===== DATA SHOWN

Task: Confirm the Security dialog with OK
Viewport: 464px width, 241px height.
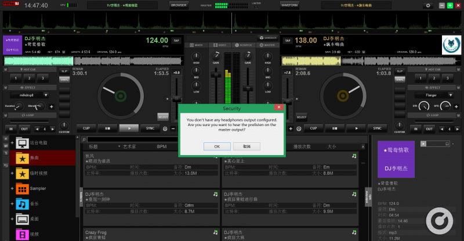Action: click(x=216, y=146)
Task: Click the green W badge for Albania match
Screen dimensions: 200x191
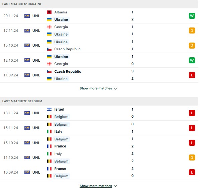Action: 192,16
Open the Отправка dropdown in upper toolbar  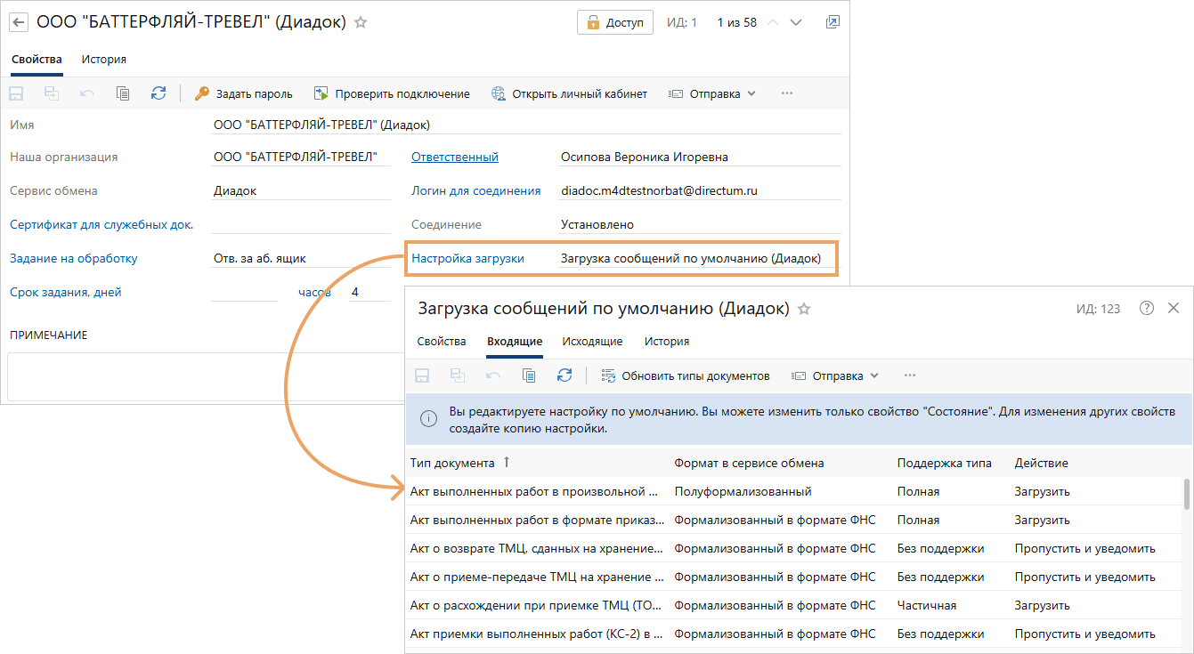click(713, 93)
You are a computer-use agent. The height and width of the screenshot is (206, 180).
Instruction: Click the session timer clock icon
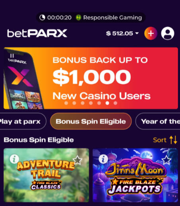click(x=42, y=18)
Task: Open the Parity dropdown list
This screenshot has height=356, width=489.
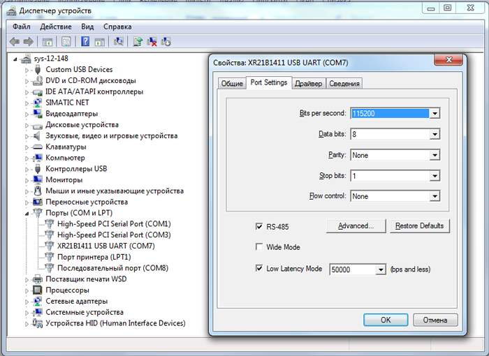Action: click(x=434, y=155)
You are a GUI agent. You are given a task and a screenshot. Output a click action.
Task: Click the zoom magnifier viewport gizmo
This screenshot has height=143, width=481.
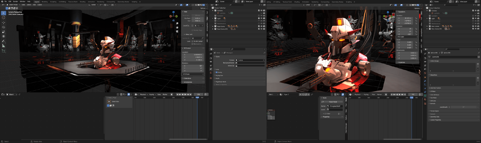pyautogui.click(x=177, y=23)
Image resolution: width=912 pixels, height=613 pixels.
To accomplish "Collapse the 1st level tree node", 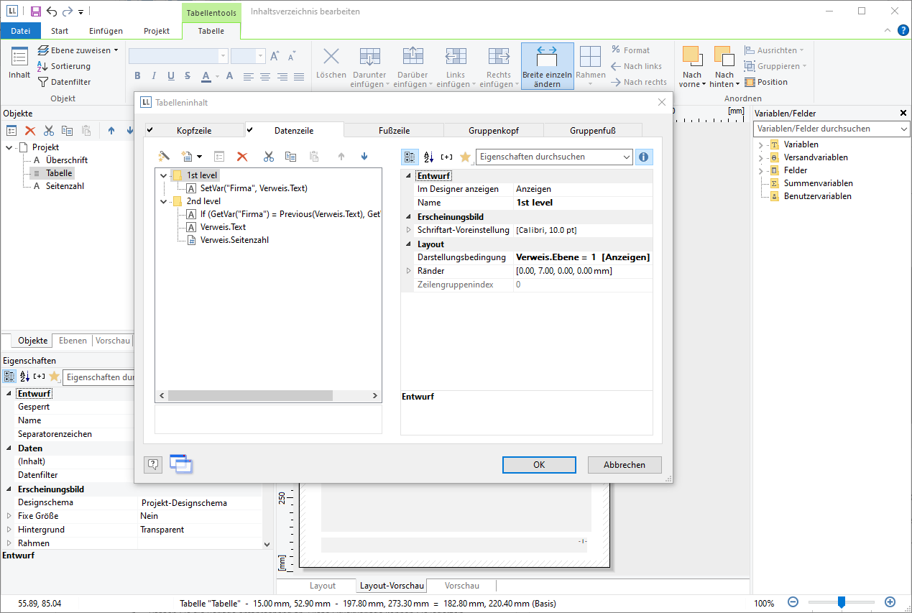I will pos(164,175).
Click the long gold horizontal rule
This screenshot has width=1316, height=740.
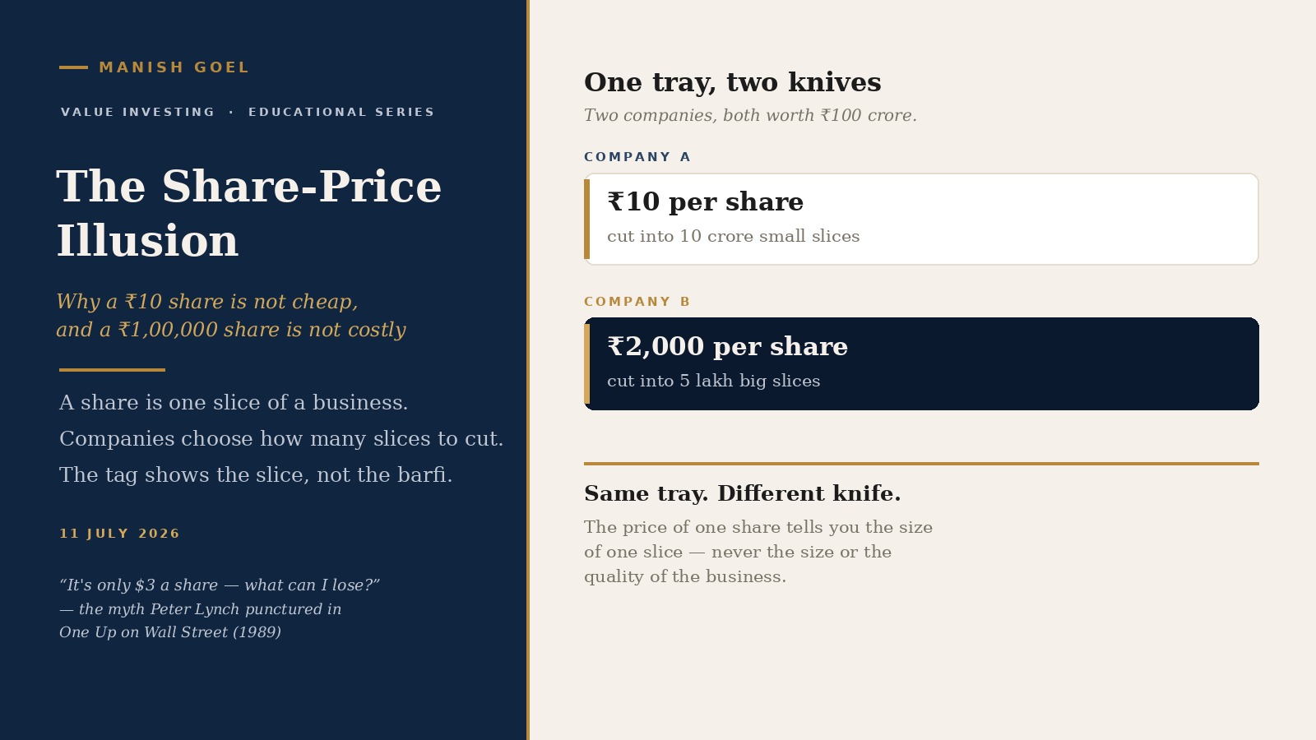click(921, 464)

==========

Your output should consist solely of the lines from the line containing "Click the long gold horizontal rule" through the last line of the entries, verbatim, minus any pictures.

Click the long gold horizontal rule
This screenshot has width=1316, height=740.
click(921, 464)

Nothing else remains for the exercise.